Dano saw a cousin and they ran toward each other "like little kids who didn't see each other for a long time. We were crying." That's when she learned her family was alive. The bodies had been washed into the home by the surge of seawater that flooded the neighborhood.
 
"I hugged Mama like I never hugged her before, like I was a little girl on her first day of school who didn't want to let go of her mother," she said. "We held each other for minutes, without saying anything."
 
Still in Tacloban, Dano has been trying to help. Little food has come in, and there is no gas to drive a car to get it. Unidentified bodies are lying about, decomposing in the tropical heat.
 
"Last night, while charging my phone at city hall, the night sky was simply gorgeous," she said. "And it's unimaginable to think that the beauty of the night and the calm waters created so much destruction."
 
Rhea Catada's job at the Office of the Presidential Adviser to the Peace Process, which oversees truce efforts with rebels in the south Philippines, keeps her far away from her parents in Palo, a seaside town on Leyte island.
 
She kept in touch with her family until Haiyan struck and Palo was "cut off from the rest of the world."
 
"I was desperate but only had social media like Twitter for news. I felt helpless, full of doubt and depressed as I tried to find a way to get in touch with them."
 
After three days without news Catada got a flight from Manila to Cebu, an island adjacent to Leyte and a six-hour boat ride to it. On Leyte she managed to get in a car for the three-hour drive to Palo.
 
"I brought my own supplies, including tear gas because I heard people were becoming desperate and chaotic," she said.
 
Baybay, the port she arrived in at Leyte, looked "like the end of the world." Everywhere she looked she saw overturned vehicles and smashed homes. Catada saw no bodies but could not escape the smell of them.
 
"Those who survived looked like they had given up. The road had many people helplessly holding cardboard and signs asking for help."
 
When she arrived at what was left of her family home she ran inside and started crying. Her mother and father were alive, crowded with other family members in a corner of the house that still had a roof over it.
 
Her family ran a grocery, so they had some supplies but not much because people had already broken into the store and stolen things like sardines and sodas. Catada thought her family would want to go, but no.
 
"My mother refused to leave her house, despite the destruction around us," she said. "She had high hopes that everything can still be fixed in our house. She is treating the situation like this was just a normal tropical storm and we can easily rebuild what had been broken."
 
Catada eventually convinced her family to come with her to Manila.
 
"Not knowing, waiting and getting there was the worst part," she said. "But now I am really happy."
 
Joseph Castillo received a call from a close friend in San Diego who was desperate to find out what happened to his family in Tacloban. Castillo, 30, a businessman who teaches in Banilad, Cebu, said he would try to get there and find out.
 
He headed to a Navy base and asked if he could go with them on their next ship for the 18-hour ride to Tacloban.
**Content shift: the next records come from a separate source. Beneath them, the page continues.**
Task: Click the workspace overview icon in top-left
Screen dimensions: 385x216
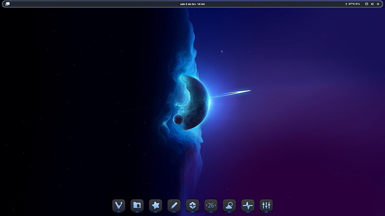Action: [8, 4]
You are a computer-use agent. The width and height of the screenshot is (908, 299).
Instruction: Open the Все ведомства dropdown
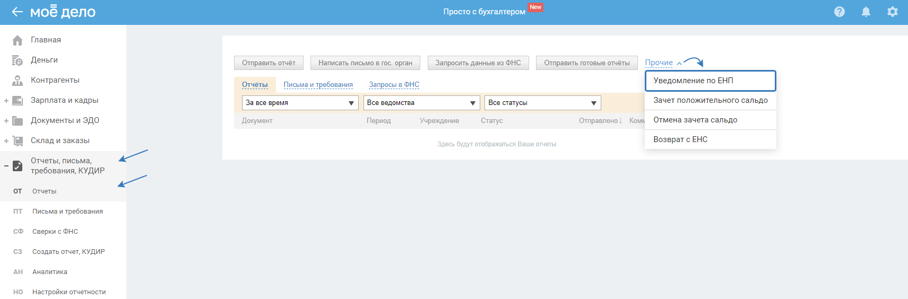(421, 103)
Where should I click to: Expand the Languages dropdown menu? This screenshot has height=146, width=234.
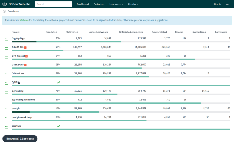(x=116, y=4)
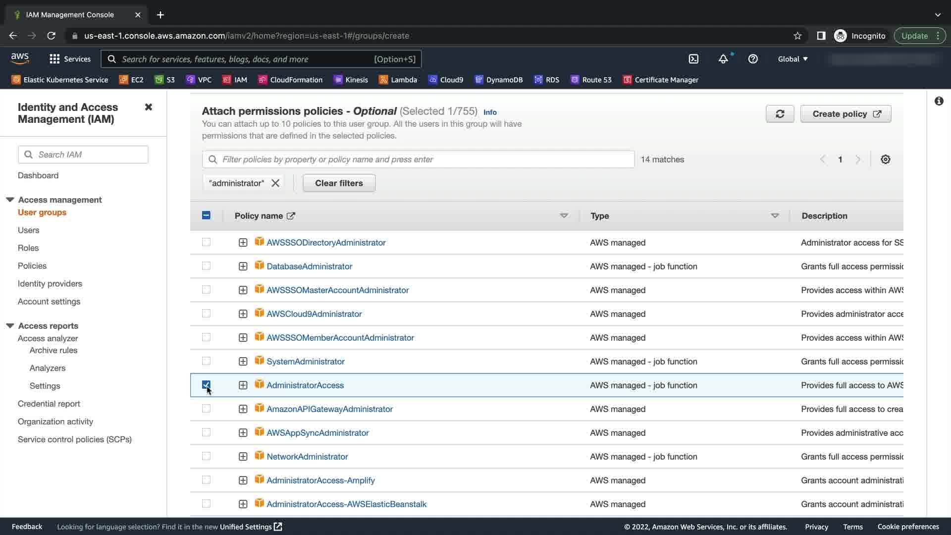Expand the SystemAdministrator policy details
Image resolution: width=951 pixels, height=535 pixels.
click(x=243, y=362)
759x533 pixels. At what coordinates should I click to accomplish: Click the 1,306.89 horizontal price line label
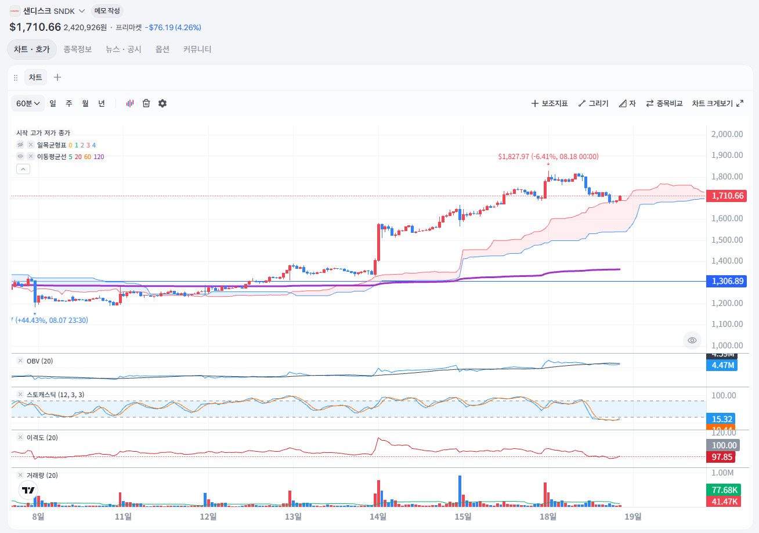click(727, 281)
The Navy said OK, and he arrived in Tacloban late in the afternoon on Sunday.
 
"The place was chaotic, People were looking for food and asking for help. I gave away my medicine bag," he said. "People gave me landmarks to look for to find my friend's family but there was literally nothing to see."
 
After walking for two hours he couldn't take it anymore.
 
"I was crying. I felt as devastated at the way the place looked," he said. "I expected destruction but not to that extent."
 
While walking he suddenly got a signal for his cellphone. He quickly called the number given to him by his friend before the signal was lost. A woman answered; it was his friend's mother. They met at a pier and he gave her a hug from her son.
 
He returned home and gave the good news to his friend. But now he feels he must go back to help after seeing the terrible way people had been left. He says he is arranging to deliver relief goods by ferry to a community he had never been to before the typhoon.
 
"We all have to figure out how to help our people to survive and start again."